Safety outcomes from the new ORIGIN sub-study were not included in the presentation at the EASD 48th Annual Meeting. Hypoglycemic events as observed in the ORIGIN main study1 were infrequent: In the insulin glargine arm, the rate of severe hypoglycemia was 0.01 episodes per patient-year of exposure versus 0.003 episodes per patient-year for standard care. Rates for overall hypoglycemia with insulin glargine were 16.7 patients with events per 100 patient-years of exposure versus 5.2 patients with events per 100 patient-years for standard care. In addition, weight gain was modest for participants in the insulin glargine arm, at an average of 3.5 pounds over the duration of the study.

In addition to more than 10 years of real life experience with Lantus® and clinical programs involving 80,000 people,2 ORIGIN and its sub-studies assert insulin glargine as the most studied basal insulin with long-term proven efficacy and established safety. Its indication is for the treatment of diabetes where insulin use is required; it does not include people with pre-diabetes.

About ORIGIN

ORIGIN (Outcome Reduction with Initial Glargine Intervention) is a unique, six-year landmark cardiovascular (CV) outcomes trial, evaluating Lantus® (insulin glargine) versus standard care in over 12,500 individuals who are at high CV risk with pre-diabetes or early type 2 diabetes mellitus. Spanning 40 countries worldwide, it is the world’s longest and largest randomized clinical trial of its type in this population, and the first to formally evaluate the effects of insulin on CV outcomes.
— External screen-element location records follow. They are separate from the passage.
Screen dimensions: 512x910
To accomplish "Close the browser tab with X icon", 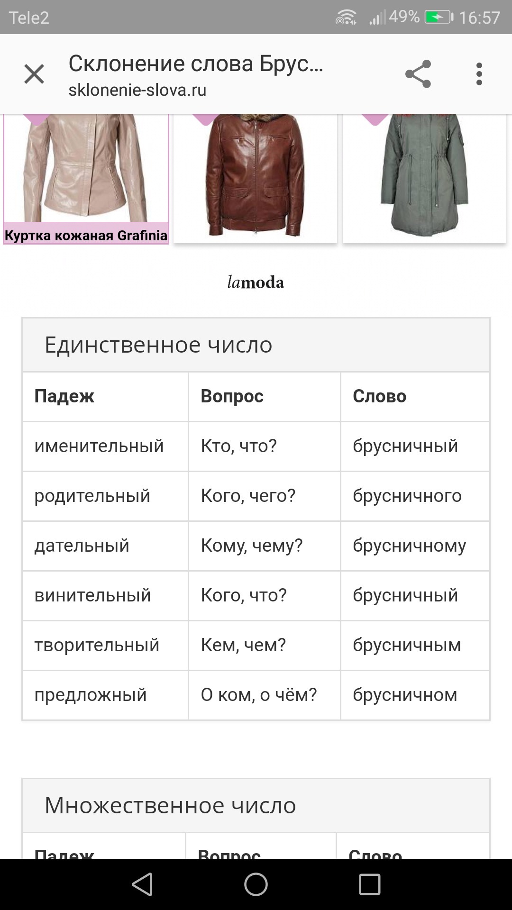I will point(34,74).
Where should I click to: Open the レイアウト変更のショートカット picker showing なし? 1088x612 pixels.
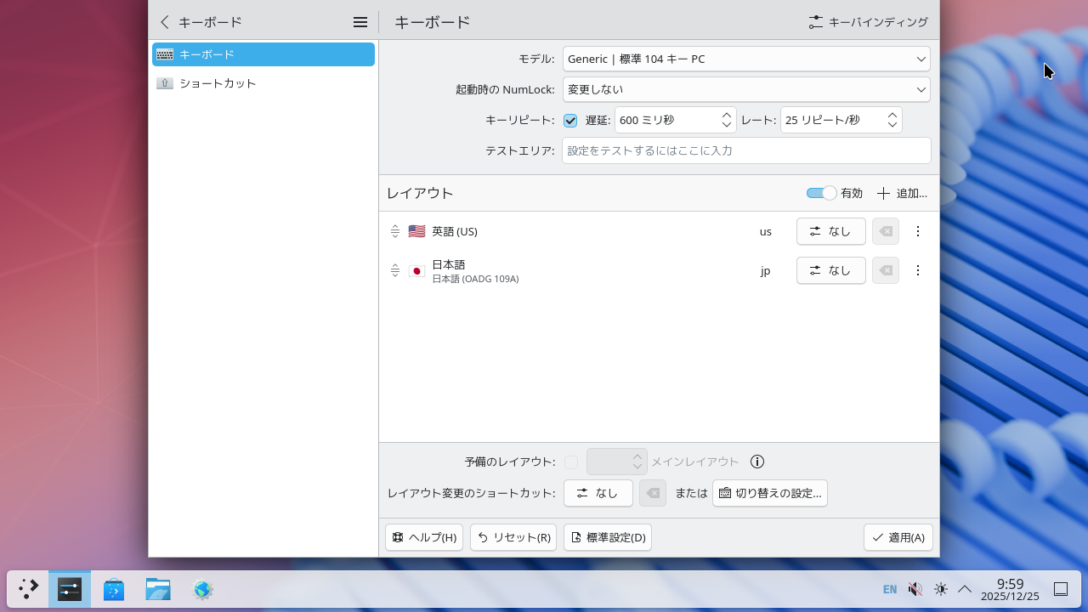[x=598, y=493]
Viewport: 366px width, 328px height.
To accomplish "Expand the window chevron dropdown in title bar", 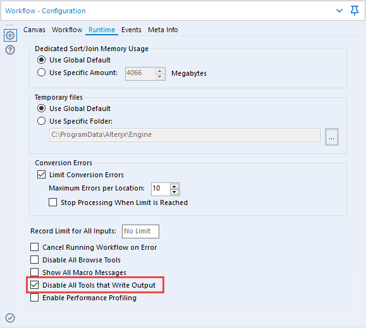I will pos(339,11).
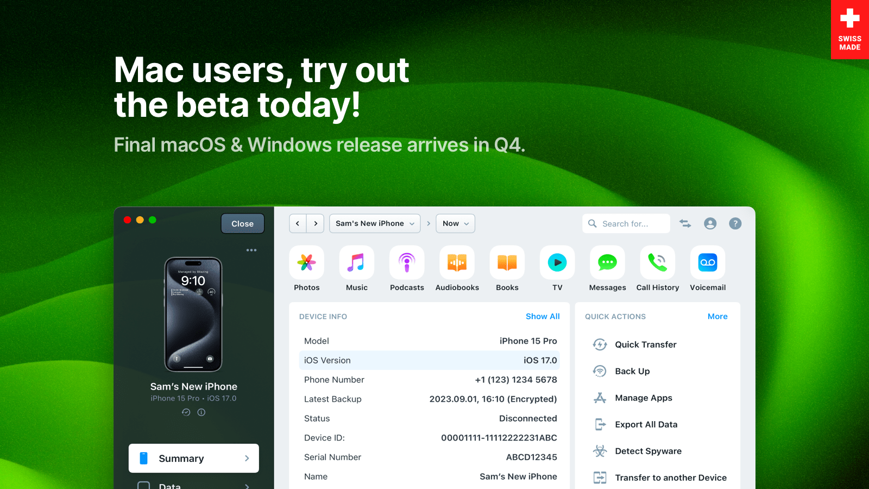Open the Call History icon

point(657,263)
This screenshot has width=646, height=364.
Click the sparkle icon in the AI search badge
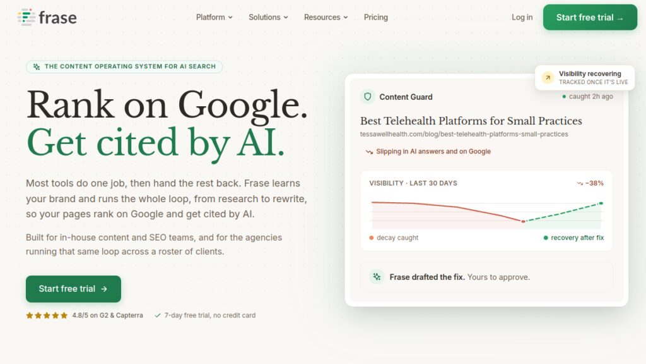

The trial used a 2×2 factorial design to determine whether using insulin glargine to target fasting normoglycemia (FPG ≤ 95mg/dL), and separately omega-3 polyunsaturated fatty acids (PUFA), could reduce cardiovascular morbidity and/or mortality.3 Participants assigned to standard care were treated on the basis of the investigator’s best judgment and local guidelines, including lifestyle measures, dietary modifications, metformin, sulfonylureas and other oral anti-diabetic agents.

About Diabetes

Diabetes is a chronic disease that occurs in two main clinical presentations: type 1 diabetes, which is an autoimmune disease characterized by the lack of insulin (the hormone that regulates blood glucose concentrations) production by the pancreas, and type 2, a metabolic disorder in which there are two main biological defects: a deficient production of insulin and reduced ability of the body to respond to the insulin being produced. Type 1 and type 2 diabetes are characterized by an increase in blood glucose concentrations (hyperglycemia). Over time, uncontrolled hyperglycemia leads to the macrovascular and microvascular complications of diabetes. Macrovascular complications, which affect the large blood vessels, include heart attack, stroke and peripheral vascular disease. Microvascular complications affect the small blood vessels of the eyes (retinopathy), kidney (nephropathy) and nerves (neuropathy). Nearly 35 million people worldwide are living with type 1 diabetes. And, the incidence of type 2 diabetes is growing at an alarming rate, with more than 310 million people worldwide living with the condition today.

References

1. Gerstein H (ORIGIN Trail Investigators) et al. Basal Insulin and Cardiovascular and Other Outcomes in Dysglycemia. New England Journal of Medicine 2012; 367: 319-328.
2. Data on file
3. ORIGIN Trial Investigators, Gerstein H, Yusuf S, et al. Rationale, design, and baseline characteristics for a large international trial of cardiovascular disease prevention in people with dysglycemia: the ORIGIN Trial (Outcome Reduction with an Initial Glargine Intervention). Am Heart J 2008;155(1): 26-32.